[Records of locating words and items]
===
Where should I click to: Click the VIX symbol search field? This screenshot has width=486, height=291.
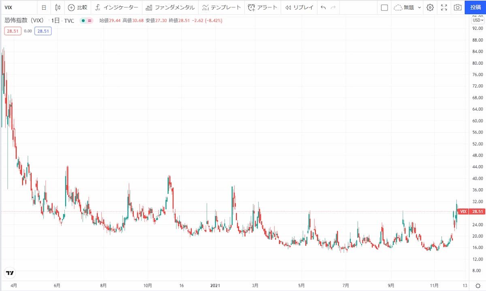click(x=18, y=7)
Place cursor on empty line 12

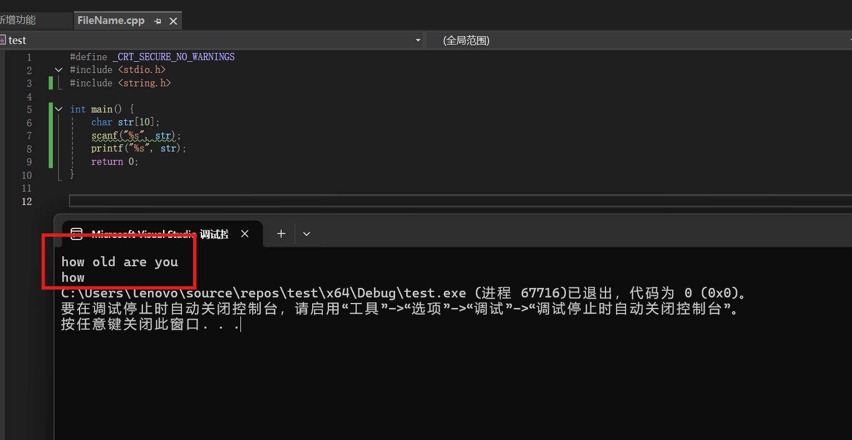334,201
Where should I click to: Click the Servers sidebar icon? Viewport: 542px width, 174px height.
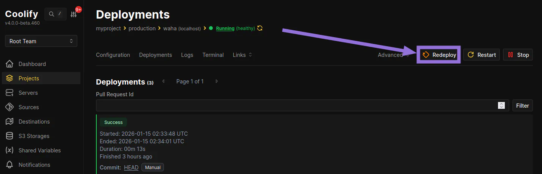10,93
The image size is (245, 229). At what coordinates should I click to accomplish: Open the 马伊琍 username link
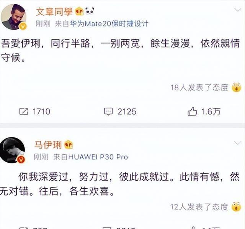(48, 145)
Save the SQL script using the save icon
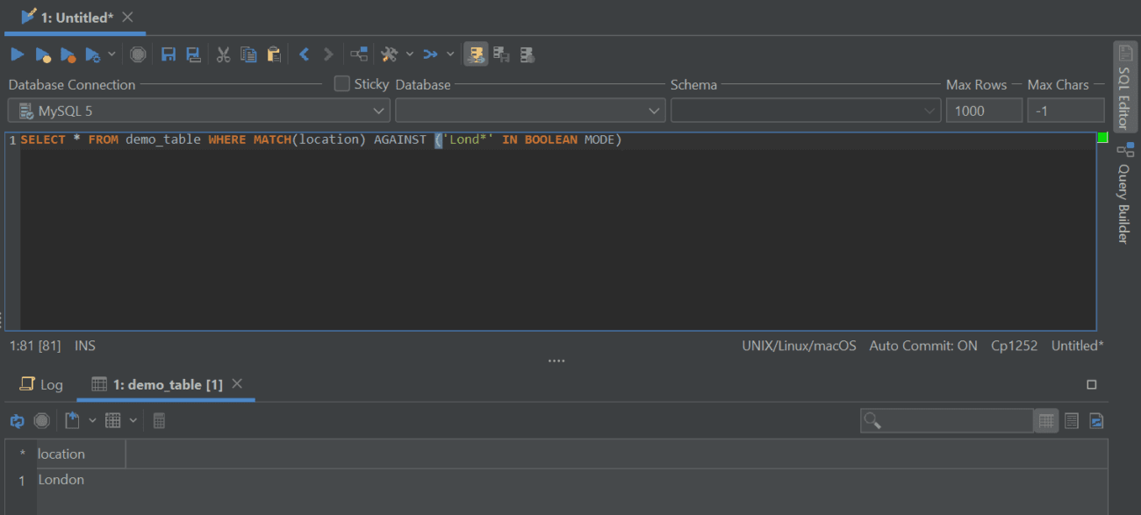Image resolution: width=1141 pixels, height=515 pixels. coord(168,54)
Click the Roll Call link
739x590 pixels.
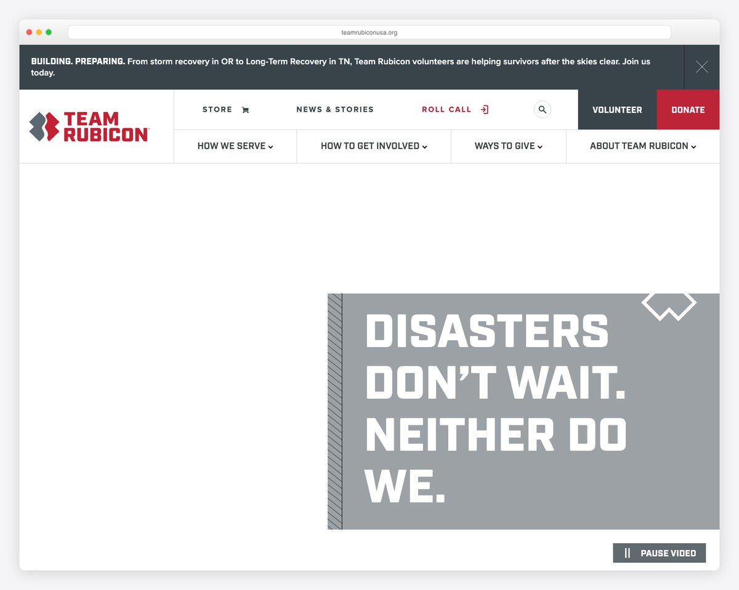[446, 109]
===
- **AIM**
Extract every line of text from the material above, word for word, and leave the pictures out.

- **SOLUTION TO THIS TASK**
Where should I click to: Click the VIX symbol search field? This screenshot has width=486, height=291.
click(x=18, y=7)
Place cursor on empty line 12

334,201
Where should I click to: Click the Servers sidebar icon? Viewport: 542px width, 174px height.
10,93
The image size is (245, 229). At what coordinates should I click to accomplish: Open the 马伊琍 username link
(48, 145)
Save the SQL script using the save icon
Image resolution: width=1141 pixels, height=515 pixels. coord(168,54)
Click the Roll Call link
739x590 pixels.
[446, 109]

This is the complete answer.